Brown v. Allied Corrugated Box Co

In Brown v. Allied Corrugated Box Co. (1979) 91 Cal. App. 3d 477, the court held, among other things, that under former sections 4658 and 4659 (the predecessor statutes to 2000), it was improper to discount the value of minority shares being purchased because of their lack of control. The court looked to the statutory buy-out scheme to determine whether minority shares should be discounted, finding the practice of devaluing minority shares in the area of taxation to have little validity in the buy-out context. (Id. at p. 486.) According to the court, "it is clear that upon distribution of the dissolution proceeds each of the shareholders would have been entitled to the exact same amount per share, with no consideration being given to whether the shares had been controlling or noncontrolling. Under the valuation approach adopted by the majority commissioners and confirmed by the trial court, however, a controlling shareholder, especially an unscrupulous one, could avoid the proportionate distribution which would follow from an involuntary dissolution simply by invoking the buy-out provisions of former Corporations Code sections 4658 and 4659 ." ( Id. at p. 486.) "Thus, the very misconduct and unfairness which provoked the minority shareholders to seek involuntary dissolution could, in this manner, be used to further oppress them. This, the statutory scheme before us cannot be read as condoning.
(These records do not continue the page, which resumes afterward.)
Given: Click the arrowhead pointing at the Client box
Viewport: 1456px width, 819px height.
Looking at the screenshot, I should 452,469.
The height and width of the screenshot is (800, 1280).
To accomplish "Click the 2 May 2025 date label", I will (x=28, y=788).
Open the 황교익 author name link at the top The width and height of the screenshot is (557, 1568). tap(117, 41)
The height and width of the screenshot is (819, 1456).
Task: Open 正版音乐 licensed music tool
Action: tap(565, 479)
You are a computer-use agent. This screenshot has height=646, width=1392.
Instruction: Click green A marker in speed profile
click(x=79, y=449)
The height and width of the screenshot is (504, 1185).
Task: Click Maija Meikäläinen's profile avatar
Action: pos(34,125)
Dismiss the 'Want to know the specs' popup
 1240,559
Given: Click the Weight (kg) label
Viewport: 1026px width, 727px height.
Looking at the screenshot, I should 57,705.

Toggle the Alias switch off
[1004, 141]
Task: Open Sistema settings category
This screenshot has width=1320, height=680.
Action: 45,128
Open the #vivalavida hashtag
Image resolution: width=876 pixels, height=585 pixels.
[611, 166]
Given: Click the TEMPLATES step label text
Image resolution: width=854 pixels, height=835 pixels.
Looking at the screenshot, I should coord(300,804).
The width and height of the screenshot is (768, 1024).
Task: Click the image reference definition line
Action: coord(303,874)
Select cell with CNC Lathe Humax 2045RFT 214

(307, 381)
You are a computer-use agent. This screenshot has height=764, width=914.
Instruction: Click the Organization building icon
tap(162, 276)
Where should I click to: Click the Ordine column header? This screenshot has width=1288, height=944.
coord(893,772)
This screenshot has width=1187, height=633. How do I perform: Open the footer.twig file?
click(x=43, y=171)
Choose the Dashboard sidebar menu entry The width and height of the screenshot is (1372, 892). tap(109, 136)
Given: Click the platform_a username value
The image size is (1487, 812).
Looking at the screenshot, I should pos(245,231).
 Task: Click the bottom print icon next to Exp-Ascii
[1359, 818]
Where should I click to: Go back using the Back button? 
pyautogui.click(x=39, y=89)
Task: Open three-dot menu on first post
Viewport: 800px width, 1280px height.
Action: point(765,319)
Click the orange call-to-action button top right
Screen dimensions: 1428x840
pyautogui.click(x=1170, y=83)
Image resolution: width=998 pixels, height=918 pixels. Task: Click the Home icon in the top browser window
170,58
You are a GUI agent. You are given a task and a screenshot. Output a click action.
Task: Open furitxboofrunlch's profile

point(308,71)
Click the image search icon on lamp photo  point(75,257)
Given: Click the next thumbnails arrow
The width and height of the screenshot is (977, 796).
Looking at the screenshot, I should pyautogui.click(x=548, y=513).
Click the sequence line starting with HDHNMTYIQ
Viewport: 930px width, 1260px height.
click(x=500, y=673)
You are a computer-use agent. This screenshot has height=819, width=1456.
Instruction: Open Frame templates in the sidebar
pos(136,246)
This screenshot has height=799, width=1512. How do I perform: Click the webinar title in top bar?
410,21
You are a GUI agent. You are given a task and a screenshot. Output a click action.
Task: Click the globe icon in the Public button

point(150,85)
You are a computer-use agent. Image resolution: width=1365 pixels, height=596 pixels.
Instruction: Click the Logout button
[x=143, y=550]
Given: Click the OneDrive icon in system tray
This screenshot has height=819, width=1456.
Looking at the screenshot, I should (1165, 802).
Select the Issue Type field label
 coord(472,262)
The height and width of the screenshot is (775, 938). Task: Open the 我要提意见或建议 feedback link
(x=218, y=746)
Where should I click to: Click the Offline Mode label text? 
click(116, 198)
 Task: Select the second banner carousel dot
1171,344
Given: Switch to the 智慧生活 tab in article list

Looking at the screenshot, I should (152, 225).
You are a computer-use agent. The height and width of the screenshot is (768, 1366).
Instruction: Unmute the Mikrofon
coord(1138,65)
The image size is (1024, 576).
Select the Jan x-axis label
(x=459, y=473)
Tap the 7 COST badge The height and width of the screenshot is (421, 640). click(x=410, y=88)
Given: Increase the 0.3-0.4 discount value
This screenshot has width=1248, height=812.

Rather, the statutes suggest that a minority shareholder who brings an action for the involuntary dissolution of a corporation should not, by virtue of the controlling shareholder's invocation of the buy-out remedy, receive less than he would have received had the dissolution been allowed to proceed. The majority commissioners' decision here to devalue plaintiffs' shares for their lack of control was in direct conflict with this principle." ( Id. at p. 487.)